» Task goal:
Copy word for word every row from the line containing "Choose the word" through the final row, keeping both of those lines.

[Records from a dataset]
>> Begin

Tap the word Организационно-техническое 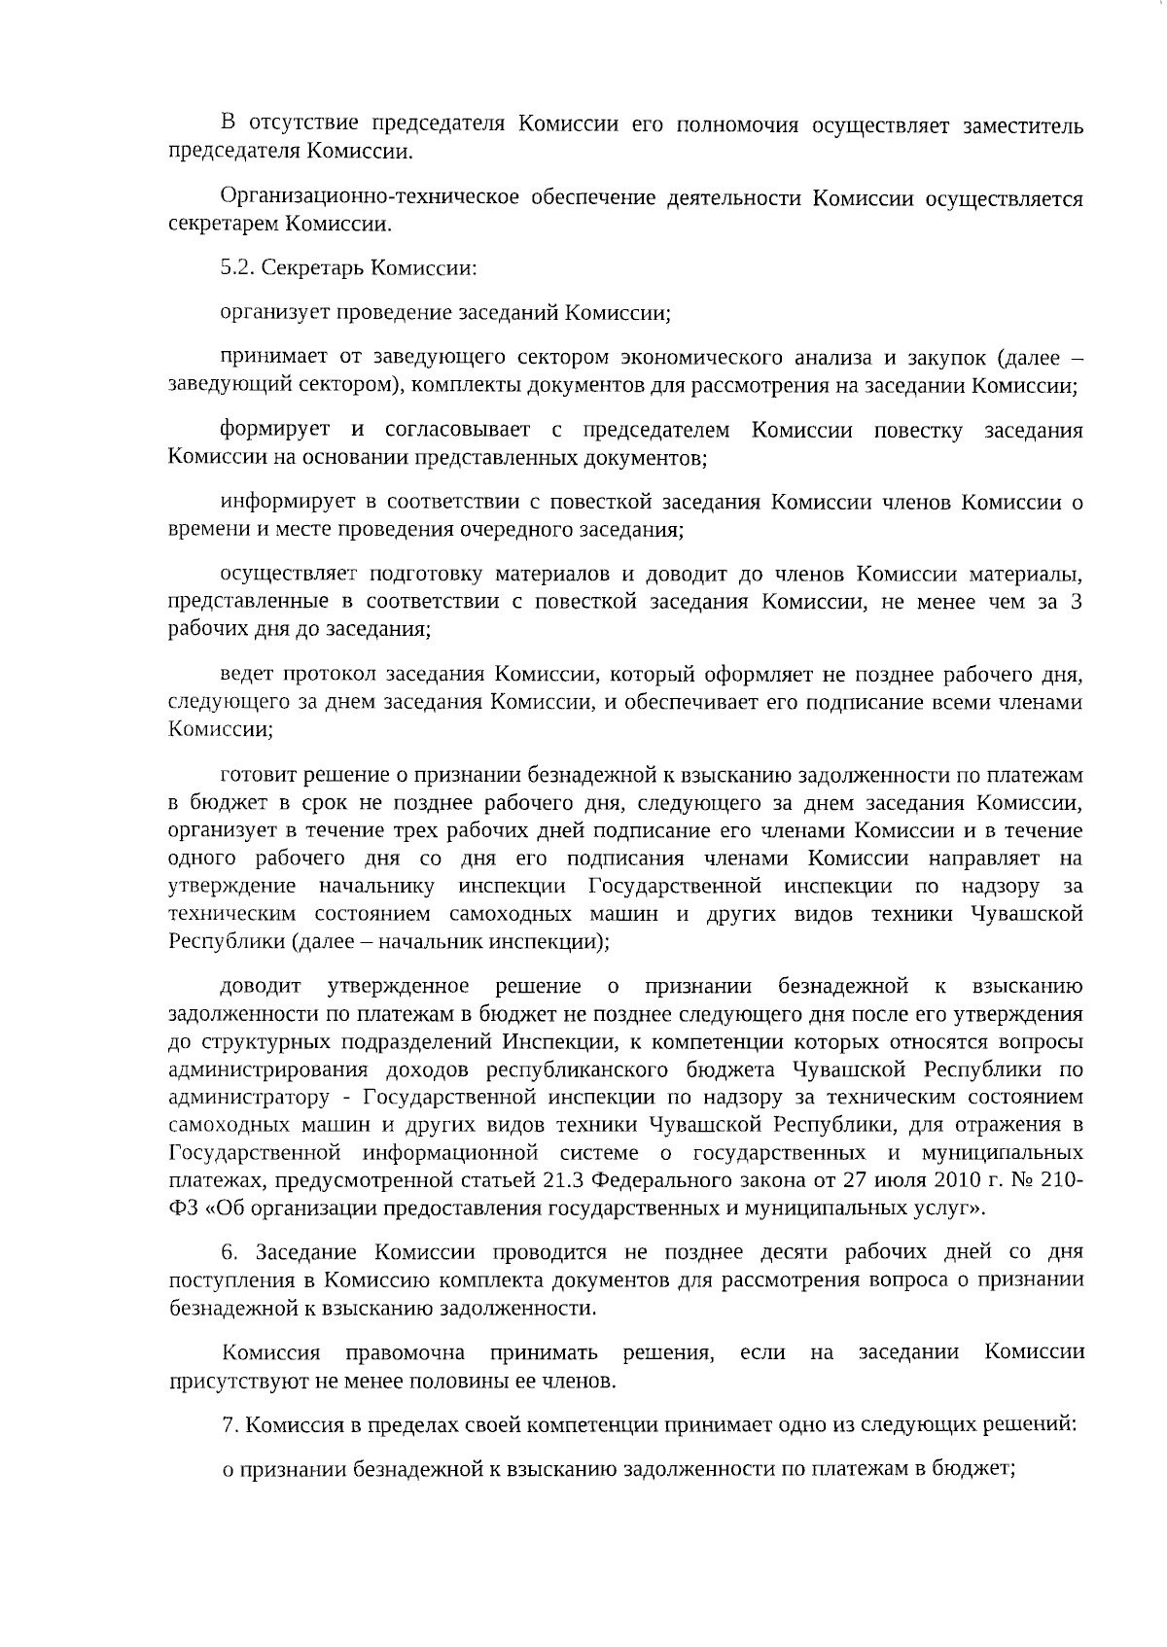pyautogui.click(x=369, y=198)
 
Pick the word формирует pyautogui.click(x=274, y=430)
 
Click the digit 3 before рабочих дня pyautogui.click(x=1076, y=603)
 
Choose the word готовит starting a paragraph pyautogui.click(x=254, y=775)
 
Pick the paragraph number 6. pyautogui.click(x=230, y=1251)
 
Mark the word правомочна pyautogui.click(x=406, y=1352)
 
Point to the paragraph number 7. pyautogui.click(x=230, y=1425)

>> End

» Written solution:
Choose the word готовит starting a paragraph pyautogui.click(x=254, y=775)
 
Pick the paragraph number 6. pyautogui.click(x=230, y=1251)
 
Mark the word правомочна pyautogui.click(x=406, y=1352)
 
Point to the paragraph number 7. pyautogui.click(x=230, y=1425)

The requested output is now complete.